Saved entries
=-=-=

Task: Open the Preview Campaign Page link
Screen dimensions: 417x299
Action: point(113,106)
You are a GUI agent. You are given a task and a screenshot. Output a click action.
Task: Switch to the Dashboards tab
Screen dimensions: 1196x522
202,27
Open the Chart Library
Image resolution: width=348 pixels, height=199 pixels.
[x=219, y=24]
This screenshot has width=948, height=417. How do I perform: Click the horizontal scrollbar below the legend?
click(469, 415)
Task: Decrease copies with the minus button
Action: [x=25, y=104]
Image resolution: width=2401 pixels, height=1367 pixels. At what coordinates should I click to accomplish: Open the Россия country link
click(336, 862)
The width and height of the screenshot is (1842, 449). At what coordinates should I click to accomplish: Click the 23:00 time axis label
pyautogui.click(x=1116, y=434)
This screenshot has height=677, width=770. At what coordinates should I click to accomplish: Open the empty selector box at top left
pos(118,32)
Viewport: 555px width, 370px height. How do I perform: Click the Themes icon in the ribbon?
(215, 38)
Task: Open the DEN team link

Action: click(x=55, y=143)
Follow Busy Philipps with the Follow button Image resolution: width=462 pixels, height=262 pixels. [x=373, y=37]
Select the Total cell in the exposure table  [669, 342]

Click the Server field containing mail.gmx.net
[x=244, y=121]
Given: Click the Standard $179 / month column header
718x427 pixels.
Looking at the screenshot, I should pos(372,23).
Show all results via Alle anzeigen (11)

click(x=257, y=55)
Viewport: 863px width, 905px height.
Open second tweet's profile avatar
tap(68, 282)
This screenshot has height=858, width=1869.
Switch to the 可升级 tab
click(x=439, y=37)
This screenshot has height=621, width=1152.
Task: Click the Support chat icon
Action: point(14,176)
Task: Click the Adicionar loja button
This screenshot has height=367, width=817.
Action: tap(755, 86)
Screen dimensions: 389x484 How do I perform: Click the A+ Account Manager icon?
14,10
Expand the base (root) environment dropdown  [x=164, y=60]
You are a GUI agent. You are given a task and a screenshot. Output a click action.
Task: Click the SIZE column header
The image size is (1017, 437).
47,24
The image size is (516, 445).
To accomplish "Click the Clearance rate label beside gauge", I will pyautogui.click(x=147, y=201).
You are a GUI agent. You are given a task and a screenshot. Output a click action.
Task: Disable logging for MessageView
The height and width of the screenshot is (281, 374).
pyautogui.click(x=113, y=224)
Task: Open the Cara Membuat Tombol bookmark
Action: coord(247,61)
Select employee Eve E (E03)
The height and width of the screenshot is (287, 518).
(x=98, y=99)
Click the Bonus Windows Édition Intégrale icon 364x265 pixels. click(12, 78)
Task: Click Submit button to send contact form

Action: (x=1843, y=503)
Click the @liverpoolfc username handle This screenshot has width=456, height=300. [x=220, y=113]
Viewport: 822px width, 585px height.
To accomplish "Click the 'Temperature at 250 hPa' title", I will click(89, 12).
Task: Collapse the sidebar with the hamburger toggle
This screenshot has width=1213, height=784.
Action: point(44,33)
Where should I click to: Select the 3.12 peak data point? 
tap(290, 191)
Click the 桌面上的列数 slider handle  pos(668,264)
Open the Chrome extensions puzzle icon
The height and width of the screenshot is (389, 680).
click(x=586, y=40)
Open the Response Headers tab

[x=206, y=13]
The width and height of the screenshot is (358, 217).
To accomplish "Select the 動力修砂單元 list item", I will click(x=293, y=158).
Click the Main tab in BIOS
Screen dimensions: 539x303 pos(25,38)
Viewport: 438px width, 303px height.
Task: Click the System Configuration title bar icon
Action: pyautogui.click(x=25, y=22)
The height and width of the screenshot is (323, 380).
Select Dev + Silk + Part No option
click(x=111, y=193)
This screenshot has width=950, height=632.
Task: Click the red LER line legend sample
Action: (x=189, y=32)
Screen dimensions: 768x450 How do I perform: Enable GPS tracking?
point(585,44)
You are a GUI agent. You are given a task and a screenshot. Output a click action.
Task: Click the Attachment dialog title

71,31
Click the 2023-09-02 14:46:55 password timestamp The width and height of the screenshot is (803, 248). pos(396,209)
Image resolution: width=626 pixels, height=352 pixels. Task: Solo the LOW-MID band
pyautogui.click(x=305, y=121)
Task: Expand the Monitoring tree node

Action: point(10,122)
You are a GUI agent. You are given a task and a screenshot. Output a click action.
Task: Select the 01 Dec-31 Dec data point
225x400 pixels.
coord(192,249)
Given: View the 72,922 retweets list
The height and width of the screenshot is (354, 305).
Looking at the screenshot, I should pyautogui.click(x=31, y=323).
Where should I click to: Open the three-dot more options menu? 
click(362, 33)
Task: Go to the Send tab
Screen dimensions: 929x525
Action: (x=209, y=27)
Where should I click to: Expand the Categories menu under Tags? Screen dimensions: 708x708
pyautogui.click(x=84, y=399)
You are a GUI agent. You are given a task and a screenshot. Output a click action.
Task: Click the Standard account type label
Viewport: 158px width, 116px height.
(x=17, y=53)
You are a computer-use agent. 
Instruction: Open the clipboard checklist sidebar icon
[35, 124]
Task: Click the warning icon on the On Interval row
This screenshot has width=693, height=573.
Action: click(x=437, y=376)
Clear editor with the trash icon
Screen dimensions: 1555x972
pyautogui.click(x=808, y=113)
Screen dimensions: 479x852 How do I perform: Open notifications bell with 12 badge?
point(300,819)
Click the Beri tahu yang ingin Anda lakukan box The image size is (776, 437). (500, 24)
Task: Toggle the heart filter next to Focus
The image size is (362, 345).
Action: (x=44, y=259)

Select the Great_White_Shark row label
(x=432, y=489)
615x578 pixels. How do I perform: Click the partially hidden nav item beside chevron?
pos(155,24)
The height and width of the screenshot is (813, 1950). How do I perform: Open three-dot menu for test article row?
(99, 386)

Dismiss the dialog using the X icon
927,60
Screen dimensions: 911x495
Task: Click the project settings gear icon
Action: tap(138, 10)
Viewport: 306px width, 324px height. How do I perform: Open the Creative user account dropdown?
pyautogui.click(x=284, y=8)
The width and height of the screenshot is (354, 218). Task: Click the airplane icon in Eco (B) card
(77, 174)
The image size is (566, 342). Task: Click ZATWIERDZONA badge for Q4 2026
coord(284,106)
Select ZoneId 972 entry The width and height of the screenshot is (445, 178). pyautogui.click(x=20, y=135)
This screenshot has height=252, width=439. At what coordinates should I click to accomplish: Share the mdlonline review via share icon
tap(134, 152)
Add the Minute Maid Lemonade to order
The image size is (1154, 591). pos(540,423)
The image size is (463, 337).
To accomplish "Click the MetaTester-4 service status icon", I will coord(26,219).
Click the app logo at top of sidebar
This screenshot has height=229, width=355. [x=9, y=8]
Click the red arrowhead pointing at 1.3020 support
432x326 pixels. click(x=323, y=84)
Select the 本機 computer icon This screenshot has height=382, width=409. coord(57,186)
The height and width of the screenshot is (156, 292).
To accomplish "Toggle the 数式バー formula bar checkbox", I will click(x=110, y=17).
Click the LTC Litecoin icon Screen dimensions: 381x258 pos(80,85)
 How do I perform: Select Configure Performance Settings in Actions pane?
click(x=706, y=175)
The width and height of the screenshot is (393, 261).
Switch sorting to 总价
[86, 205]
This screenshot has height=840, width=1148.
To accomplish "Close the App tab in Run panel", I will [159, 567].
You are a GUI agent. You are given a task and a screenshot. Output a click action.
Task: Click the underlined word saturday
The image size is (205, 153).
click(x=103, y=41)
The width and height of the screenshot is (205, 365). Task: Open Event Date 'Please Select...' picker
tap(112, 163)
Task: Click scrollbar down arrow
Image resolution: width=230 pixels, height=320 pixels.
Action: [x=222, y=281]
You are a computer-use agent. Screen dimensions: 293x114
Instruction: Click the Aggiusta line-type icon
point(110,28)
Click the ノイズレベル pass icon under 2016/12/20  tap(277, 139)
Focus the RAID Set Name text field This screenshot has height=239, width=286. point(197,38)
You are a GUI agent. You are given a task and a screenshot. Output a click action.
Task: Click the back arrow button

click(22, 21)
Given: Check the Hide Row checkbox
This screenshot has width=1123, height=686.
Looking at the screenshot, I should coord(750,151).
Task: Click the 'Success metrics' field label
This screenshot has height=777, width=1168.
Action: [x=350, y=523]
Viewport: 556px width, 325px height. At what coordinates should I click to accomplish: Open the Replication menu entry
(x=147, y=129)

=-=-=

Quote the data above from the line containing "Select ZoneId 972" to the line containing "Given: Check the Hide Row checkbox", inclusive, and stop.

Select ZoneId 972 entry The width and height of the screenshot is (445, 178). pyautogui.click(x=20, y=135)
This screenshot has height=252, width=439. At what coordinates should I click to accomplish: Share the mdlonline review via share icon
tap(134, 152)
Add the Minute Maid Lemonade to order
The image size is (1154, 591). pos(540,423)
The image size is (463, 337).
To accomplish "Click the MetaTester-4 service status icon", I will coord(26,219).
Click the app logo at top of sidebar
This screenshot has height=229, width=355. [x=9, y=8]
Click the red arrowhead pointing at 1.3020 support
432x326 pixels. click(x=323, y=84)
Select the 本機 computer icon This screenshot has height=382, width=409. coord(57,186)
The height and width of the screenshot is (156, 292).
To accomplish "Toggle the 数式バー formula bar checkbox", I will click(x=110, y=17).
Click the LTC Litecoin icon Screen dimensions: 381x258 pos(80,85)
 How do I perform: Select Configure Performance Settings in Actions pane?
click(x=706, y=175)
The width and height of the screenshot is (393, 261).
Switch sorting to 总价
[86, 205]
This screenshot has height=840, width=1148.
To accomplish "Close the App tab in Run panel", I will [159, 567].
You are a GUI agent. You are given a task and a screenshot. Output a click action.
Task: Click the underlined word saturday
The image size is (205, 153).
click(x=103, y=41)
The width and height of the screenshot is (205, 365). Task: Open Event Date 'Please Select...' picker
tap(112, 163)
Task: Click scrollbar down arrow
Image resolution: width=230 pixels, height=320 pixels.
Action: [x=222, y=281]
You are a computer-use agent. Screen dimensions: 293x114
Instruction: Click the Aggiusta line-type icon
point(110,28)
Click the ノイズレベル pass icon under 2016/12/20  tap(277, 139)
Focus the RAID Set Name text field This screenshot has height=239, width=286. point(197,38)
You are a GUI agent. You are given a task and a screenshot. Output a click action.
Task: Click the back arrow button

click(22, 21)
Given: Check the Hide Row checkbox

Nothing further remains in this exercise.